Maids and employers have always had an uneasy relationship
Domestic workers in South Africa found to be HIV-positive are being sacked by their employers.
Aids counsellors and the union representing domestic workers say the practice is becoming widespread, the Cape Times newspaper reports.
It is illegal in South Africa to sack an HIV-positive employee or demand they take a test for the virus before being given a job.
One in nine people in the country is HIV positive.
Myrtle Witbooi of the South African Domestic and Allied Workers Union told the paper that "most employers are scared
if they have children."
But he said: "If an employee has HIV, both parties must go for counselling to learn how to cope. They should sit down and discuss it thoroughly.
Ivan Polson of the South African labour department
said that workers who face discrimination over their HIV status or are asked to take a test before being hired can take their employers to the arbitration service.

## Problems and tasks
1. According to the article on HIV-positive domestic workers in South Africa, how many people in the country are HIV positive?
2. Echo the article on HIV-positive domestic workers in South Africa between "Myrtle Witbooi of" and "the arbitration service.", inclusive.
3. Carry on the article about HIV-positive domestic workers in South Africa from the end of its last sentence.
The material that comes next plays no part here.

## Supplied information
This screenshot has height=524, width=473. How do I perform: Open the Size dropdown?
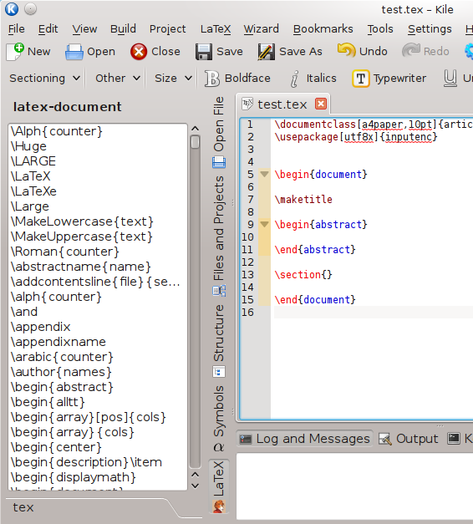tap(174, 79)
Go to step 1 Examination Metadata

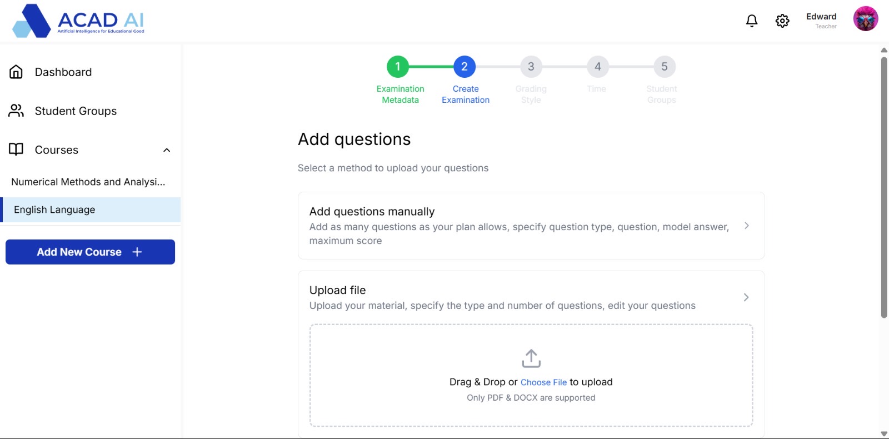click(398, 67)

## Solved tasks
1. One in nine.

2.
Myrtle Witbooi of the South African Domestic and Allied Workers Union told the paper that "most employers are scared
if they have children."
But he said: "If an employee has HIV, both parties must go for counselling to learn how to cope. They should sit down and discuss it thoroughly.
Ivan Polson of the South African labour department
said that workers who face discrimination over their HIV status or are asked to take a test before being hired can take their employers to the arbitration service.

3.
Aids activists want more help from the government
Mr Witbooi said there had recently been three cases where employers had tested their domestic servants.
"One last month tested positive and was fired. She is a young woman with a child," the union spokesman said.
An HIV-positive maid told the Cape Times she has experienced discrimination because of her status.
"I was told I had to have my own cup, knife and fork and keep them in a separate cupboard. They are not educated about Aids. They don't know the pain this makes me feel", she said.
Mr Polson of labour department said the chances of passing the disease from ordinary household activities are slim.